Most of the time, services will include speech therapy, occupational therapy and physical therapy. Studies show that providing these services to kids with CP, before they begin kindergarten education, leads to more success for the child during later grades.
It’s important that a child with CP be formally identified via CSE (Committee on Special Education), as being “other health-impaired”. After this formal identification, an IEP will need to be developed. An IEP is an individualized educational plan. This plan should take into account the child’s physical needs. Some educational approaches which may be suitable for this type of child include:
Appropriate services such as speech therapy, physical therapy and occupational therapy are good choices for children who have CP. If a child’s speech is impacted by Cerebral Palsy, speech therapy should be a priority. As well, OT and PT are recommended for addressing muscular issues and making improvements.
These services may be offered via pull-out or push-in services. If a kid has to utilize a wheelchair, an aide (one on one) will usually be required. This aide should promote independence in the child and be there to assist when help is required.
Modifications to Curriculum May Be Required
Modifications and adaptations of curriculum are also important facets of educational plans for children who have cerebral palsy. In general, these kids have IQs in the normal range or IQs which are higher than average.
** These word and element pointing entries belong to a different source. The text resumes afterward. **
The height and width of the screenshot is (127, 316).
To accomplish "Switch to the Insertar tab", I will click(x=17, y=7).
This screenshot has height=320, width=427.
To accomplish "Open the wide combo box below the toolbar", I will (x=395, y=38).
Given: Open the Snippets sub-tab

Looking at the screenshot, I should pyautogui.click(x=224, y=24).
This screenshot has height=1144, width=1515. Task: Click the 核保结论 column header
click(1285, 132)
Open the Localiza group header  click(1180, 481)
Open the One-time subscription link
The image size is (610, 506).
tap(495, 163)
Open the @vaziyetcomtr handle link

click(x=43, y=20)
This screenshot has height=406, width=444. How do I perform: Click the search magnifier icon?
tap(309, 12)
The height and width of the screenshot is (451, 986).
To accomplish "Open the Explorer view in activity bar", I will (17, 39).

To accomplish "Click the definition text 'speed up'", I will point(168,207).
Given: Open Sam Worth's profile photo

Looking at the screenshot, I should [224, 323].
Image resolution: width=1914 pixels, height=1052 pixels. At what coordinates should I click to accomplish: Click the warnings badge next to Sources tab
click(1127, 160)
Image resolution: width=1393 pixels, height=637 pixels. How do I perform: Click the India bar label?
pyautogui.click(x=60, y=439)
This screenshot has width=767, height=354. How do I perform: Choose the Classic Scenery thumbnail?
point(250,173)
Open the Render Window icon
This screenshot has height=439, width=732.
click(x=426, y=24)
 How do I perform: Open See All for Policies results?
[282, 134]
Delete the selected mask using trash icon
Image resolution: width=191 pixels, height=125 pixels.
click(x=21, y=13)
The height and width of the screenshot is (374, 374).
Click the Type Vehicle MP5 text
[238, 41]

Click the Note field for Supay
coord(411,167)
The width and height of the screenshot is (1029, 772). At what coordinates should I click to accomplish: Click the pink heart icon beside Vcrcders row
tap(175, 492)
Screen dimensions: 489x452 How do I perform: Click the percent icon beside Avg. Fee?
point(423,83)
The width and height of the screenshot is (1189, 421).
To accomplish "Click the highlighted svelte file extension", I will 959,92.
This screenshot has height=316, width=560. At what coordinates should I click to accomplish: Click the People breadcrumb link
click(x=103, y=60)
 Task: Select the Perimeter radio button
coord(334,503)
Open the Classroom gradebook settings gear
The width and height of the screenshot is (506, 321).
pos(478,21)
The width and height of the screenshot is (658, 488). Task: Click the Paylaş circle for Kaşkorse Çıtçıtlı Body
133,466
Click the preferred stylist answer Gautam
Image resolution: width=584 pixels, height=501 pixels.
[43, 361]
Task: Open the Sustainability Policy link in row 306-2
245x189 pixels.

With this in mind, they require identical curriculum as peers who aren’t disabled. In some cases, modifications to project guidelines, work sheets and test forms may be needed in order to give a child with CP the capacity to conduct experiments safely.
Educators should arrange their classrooms so that children who are in wheelchairs may move around easily and stay safe while they move around. The parents of children with CP are good resources for planning adaptations. For example, adaptations which have been made in the home may be mimicked in classroom-based settings.
In addition, adaptations for physical education requirements should be considered.
Another aspect of caring for children with CP within classrooms is the usage of technology which is assistive. Students who suffer from CP may lack motor control in their hands. When this problem is present, assistive technology is mandatory. Children with CP may benefit from bigger keyboards or computer programs which are voice-activated.
For younger kids, word boards and picture boards may be good choices. If you want information about loan closets, check in with local and state agencies. You may also want to inquire about funding options for assistive technology, as well as other resources for teachers which are relevant.
Kids who have cerebral palsy should be able to participate in a lot of class activities, as long as these activities are appropriate for them. There should be an effort which is collaborative, between the home and the school. As well, during yearly reviews, CSE should see if the requirement for related services needs to go up or decrease.
With the right level of support, many children with CP are able to access typical high school diplomas.